Posted by: Didapper PJ23 SEP 2010
When I was a newly registered pharmacist, my wife and I bought a house on the edge of London, not far from my first pharmacy management job. Our subsequent careers kept us in the capital, and we have lived in the same house ever since. Indeed, last week we celebrated 40 years there.
Soon after we moved in, I planted a tiny pampas grass specimen (Cortaderia selloana) in the middle of the front lawn. It matured to produce a pleasing display of feathery plumes every autumn. However, the first wintry gales would flatten the flower stalks and from then until the following autumn the plant would just be an ever-broadening thicket of scratchy-edged leaves.
Eventually the plant grew too large and we decided to get rid of it. But this did not prove easy. We tried burning it to the ground, but this just seemed to make it regrow even more vigorously.

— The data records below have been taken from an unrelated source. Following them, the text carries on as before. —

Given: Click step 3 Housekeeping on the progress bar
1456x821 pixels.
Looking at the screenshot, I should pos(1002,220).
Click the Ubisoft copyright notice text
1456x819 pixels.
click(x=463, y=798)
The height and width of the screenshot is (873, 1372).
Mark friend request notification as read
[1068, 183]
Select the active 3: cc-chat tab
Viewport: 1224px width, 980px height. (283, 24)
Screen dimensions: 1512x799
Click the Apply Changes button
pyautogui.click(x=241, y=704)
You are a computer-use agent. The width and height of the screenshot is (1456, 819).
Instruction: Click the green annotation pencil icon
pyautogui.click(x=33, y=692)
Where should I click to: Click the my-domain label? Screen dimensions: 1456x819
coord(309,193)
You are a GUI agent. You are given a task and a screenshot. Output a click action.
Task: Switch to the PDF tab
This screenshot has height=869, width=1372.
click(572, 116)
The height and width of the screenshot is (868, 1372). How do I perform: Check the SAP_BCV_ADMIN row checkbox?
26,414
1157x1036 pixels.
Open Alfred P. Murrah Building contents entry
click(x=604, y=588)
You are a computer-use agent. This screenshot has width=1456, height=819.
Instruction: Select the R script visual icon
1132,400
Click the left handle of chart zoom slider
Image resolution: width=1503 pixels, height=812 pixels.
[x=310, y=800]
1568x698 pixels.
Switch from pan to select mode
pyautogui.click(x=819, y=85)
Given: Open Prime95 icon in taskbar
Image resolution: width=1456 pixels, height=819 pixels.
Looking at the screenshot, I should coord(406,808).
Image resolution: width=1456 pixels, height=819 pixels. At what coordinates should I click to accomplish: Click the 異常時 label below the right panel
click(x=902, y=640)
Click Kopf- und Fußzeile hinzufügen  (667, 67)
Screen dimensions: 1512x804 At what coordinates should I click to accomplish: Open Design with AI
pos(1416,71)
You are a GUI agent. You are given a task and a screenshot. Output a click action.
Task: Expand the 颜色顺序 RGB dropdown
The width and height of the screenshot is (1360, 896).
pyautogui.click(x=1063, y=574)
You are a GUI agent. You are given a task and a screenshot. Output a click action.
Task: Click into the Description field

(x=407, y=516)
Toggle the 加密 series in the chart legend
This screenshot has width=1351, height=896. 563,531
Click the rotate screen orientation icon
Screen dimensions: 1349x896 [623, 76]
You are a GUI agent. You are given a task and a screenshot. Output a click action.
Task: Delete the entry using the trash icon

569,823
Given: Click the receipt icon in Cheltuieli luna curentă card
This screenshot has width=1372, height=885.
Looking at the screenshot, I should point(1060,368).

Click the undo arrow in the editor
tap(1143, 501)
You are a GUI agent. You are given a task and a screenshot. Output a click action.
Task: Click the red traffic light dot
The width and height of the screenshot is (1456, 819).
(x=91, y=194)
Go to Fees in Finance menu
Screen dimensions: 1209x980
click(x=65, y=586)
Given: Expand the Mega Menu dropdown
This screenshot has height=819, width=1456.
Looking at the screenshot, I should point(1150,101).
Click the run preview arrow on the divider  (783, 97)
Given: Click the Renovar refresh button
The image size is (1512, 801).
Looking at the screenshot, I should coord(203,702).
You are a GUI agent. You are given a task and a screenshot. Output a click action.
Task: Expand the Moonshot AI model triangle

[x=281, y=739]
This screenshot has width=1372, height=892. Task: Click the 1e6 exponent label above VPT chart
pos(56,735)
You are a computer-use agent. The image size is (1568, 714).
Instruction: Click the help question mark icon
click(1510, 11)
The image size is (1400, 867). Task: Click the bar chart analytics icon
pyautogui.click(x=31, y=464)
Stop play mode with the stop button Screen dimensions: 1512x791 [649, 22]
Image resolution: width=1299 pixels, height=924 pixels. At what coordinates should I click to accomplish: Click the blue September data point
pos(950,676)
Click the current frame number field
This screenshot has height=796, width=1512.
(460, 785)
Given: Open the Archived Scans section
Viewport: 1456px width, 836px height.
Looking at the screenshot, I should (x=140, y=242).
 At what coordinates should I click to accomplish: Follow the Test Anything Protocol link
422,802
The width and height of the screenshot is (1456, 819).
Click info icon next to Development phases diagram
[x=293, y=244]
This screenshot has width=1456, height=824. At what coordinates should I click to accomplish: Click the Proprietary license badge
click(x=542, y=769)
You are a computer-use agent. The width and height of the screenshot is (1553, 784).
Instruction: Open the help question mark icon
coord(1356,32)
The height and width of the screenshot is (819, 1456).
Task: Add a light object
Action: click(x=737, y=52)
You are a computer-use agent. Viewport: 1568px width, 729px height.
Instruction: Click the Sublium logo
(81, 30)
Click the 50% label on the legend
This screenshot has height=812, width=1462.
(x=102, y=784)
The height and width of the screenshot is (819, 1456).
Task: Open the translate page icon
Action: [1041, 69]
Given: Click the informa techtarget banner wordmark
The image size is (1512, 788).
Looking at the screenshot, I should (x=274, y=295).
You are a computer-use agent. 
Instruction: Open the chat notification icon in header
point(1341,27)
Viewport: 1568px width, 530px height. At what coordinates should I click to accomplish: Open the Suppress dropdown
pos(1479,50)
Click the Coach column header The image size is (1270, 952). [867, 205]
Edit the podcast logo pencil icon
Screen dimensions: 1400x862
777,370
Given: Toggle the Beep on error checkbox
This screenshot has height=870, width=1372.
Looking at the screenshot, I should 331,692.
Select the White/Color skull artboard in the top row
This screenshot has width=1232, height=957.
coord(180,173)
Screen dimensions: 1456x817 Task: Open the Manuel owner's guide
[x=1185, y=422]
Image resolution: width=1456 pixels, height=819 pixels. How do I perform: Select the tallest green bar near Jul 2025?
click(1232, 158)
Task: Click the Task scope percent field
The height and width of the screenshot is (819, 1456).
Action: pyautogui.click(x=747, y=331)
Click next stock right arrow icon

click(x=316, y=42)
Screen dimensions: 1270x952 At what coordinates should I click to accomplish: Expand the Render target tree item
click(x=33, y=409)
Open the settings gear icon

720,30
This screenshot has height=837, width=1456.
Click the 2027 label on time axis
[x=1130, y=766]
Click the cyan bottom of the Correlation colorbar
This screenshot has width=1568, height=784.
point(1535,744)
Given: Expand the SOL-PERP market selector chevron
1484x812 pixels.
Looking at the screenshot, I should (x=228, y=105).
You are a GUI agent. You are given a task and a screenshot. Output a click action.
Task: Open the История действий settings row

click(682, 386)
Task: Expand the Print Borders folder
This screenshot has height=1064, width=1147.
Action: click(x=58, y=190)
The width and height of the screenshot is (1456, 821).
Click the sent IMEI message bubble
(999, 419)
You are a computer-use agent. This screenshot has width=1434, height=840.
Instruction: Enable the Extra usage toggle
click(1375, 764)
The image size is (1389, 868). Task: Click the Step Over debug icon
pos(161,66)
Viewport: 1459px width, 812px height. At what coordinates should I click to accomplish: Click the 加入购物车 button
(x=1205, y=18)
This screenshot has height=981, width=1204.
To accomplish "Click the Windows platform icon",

And when we commissioned a garden expert to remove it, he cut a deep, wide trench all round it but then failed to uproot it and sneaked off leaving the garden looking worse than ever. (He also cheekily sent us a bill for the pesky plant’s alleged removal.)
So it was back to square one. A search of gardening websites at first led only to dispiriting claims that the plant is almost impossible to eradicate. But then I found a couple of sites suggesting that if you cut it right down to ground level, it will be so traumatised that it will not recover.
So I burned it again, then hacked and sawed at it until it was level with the surrounding lawn. And guess what? Not a single shoot grew again and I was able to oversow the area with lawn grass seed without even having to grub out any of the roots.
Although my internet search eventually proved fruitful, one aspect of it was rather mortifying. During the search I came across several websites suggesting that you can recognise a house where “swingers” live by the pampas grass growing in the front lawn.
Our home sits on a busy road, and I have no idea how many passers-by have gained a misleading impression of our lifestyle over the course of the past four decades.